Murray et al. performed an EMT protocol with Acapella for 12 weeks, twice daily, for 20–30 min per session, and three sets of 10 breaths per set. Thus, the effect sizes increased for PImax + 4.5 cm H₂O (p = 0.2), the FVC was + 0.18 L (p = 0.6), but came down for PEmax −1.5 cm H₂O (p = 0.3). At the end of the protocol, only St George’s Respiratory Questionnaire was statistically significant, coming down 0.7 (p = 0.004) [12]. This study found that regular chest physiotherapy in BC has significant benefits compared with no chest physiotherapy [12].

Moreover, one pilot study with “C” recommendation grade used Acapella for eight weeks [20]. Mandal et al. found improvements of respiratory muscle strength after therapeutic RMT intervention, where a chest physiotherapy group and chest physiotherapy plus pulmonary rehabilitation group were performed [20]. Both groups improved their outcomes, but the improvements in the chest physiotherapy plus pulmonary rehabilitation group (IG) (PImax + 6.6 cm H₂O, PEmax + 14.7 cm H₂O, FVC 0.2L) were greater than those of the chest physiotherapy group (CG) (PImax + 5.9 cm H₂O, PEmax + 5.3 cm H₂O, FVC 0L). Regarding physical capacity, the incremental shuttle walking test also increased in the chest physiotherapy plus pulmonary rehabilitation (+56.7 m) and the St George’s Respiratory Questionnaire also improved, decreasing 8 in IG and 1.4 in CG [20]. Furthermore, regarding airway clearance devices, chest physiotherapy with Acapella should be carried out for 12 [12] or 8 weeks [20], twice a day according to revised studies in this systematic review.
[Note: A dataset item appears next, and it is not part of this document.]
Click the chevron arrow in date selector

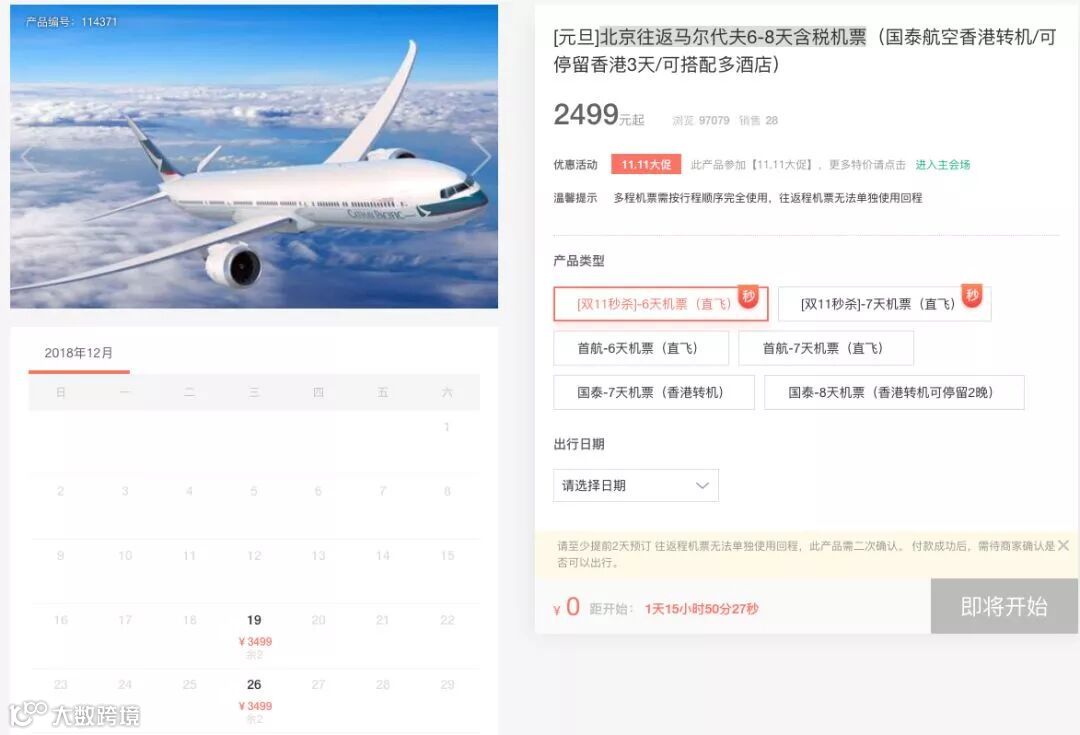(702, 486)
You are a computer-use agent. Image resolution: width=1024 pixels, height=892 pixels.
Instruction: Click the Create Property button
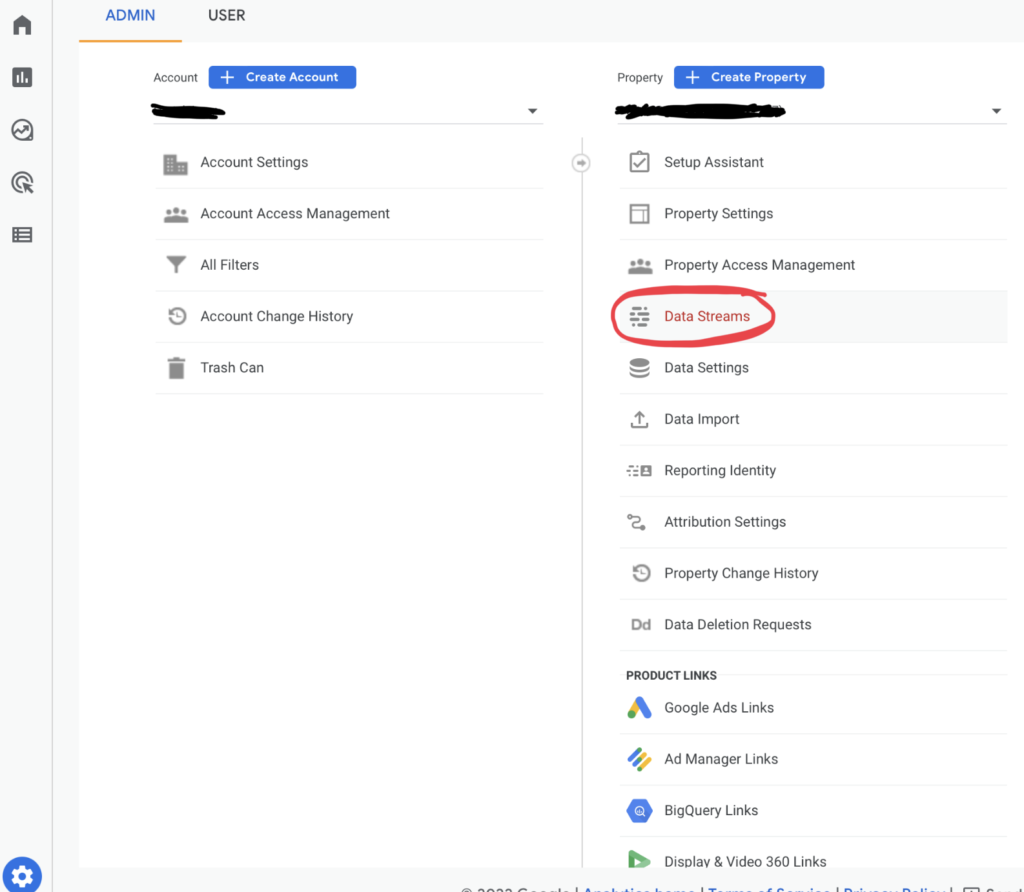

Only one study evaluated the effect of PR versus PR plus hyperproteic oral nutritional supplement enriched with beta-hydroxy-beta-methylbutyrate (HMB) on body composition, health related quality of life, skeletal muscle strength and plasma levels of prealbumin and myostatin. People with BC performed PR coupled with 15 min of breathing retraining with the Orygen-Dual Valve^®, which allows both simultaneous and sequential dual training work (expiratory and inspiratory muscles) [21].

5. Limitations

There were two limitations on therapeutic RMT interventions for people with BC. First, small sample sizes reduced the ability to detect the effects of treatment. In addition, studies were designed with a follow-up period that was not long enough, with 12 weeks as the longest protocol [21]. Therefore, it might be interesting to extend the intervention period to six months or even a year.

6. Future Research

Further research would be necessary to consider the effects that different training protocols (duration of the inspiratory or expiratory training, frequency of sessions, high intensity of the respiratory muscles training program, and exercise capacity) may have on people with BC and to determine the range of the changes in outcomes associated with respiratory muscles training. It would also be necessary to take into account a training protocol for the respiratory muscles proposed, in which inspiratory muscle training, expiratory muscle training or both types of respiratory training work together for people with BC.

7. Clinical Implications

To our knowledge, this is the first systematic review to include only randomised or quasi-randomised clinical trials and to examine the effects of respiratory muscle training on the inspiratory and expiratory muscles for people with BC.

8. Conclusions

There were improvements in the strength of the respiratory muscles during therapeutic RMT intervention with a threshold trainer as a way of treatment for muscles weakness. Three revised articles with “A” grade recommendation covered a protocol of eight weeks, with a frequency of three or five days per week, with one or two daily sessions, each session consisting of 30 min per day or 15 min per set, two sets per day, with an intensity of 30% of PImax.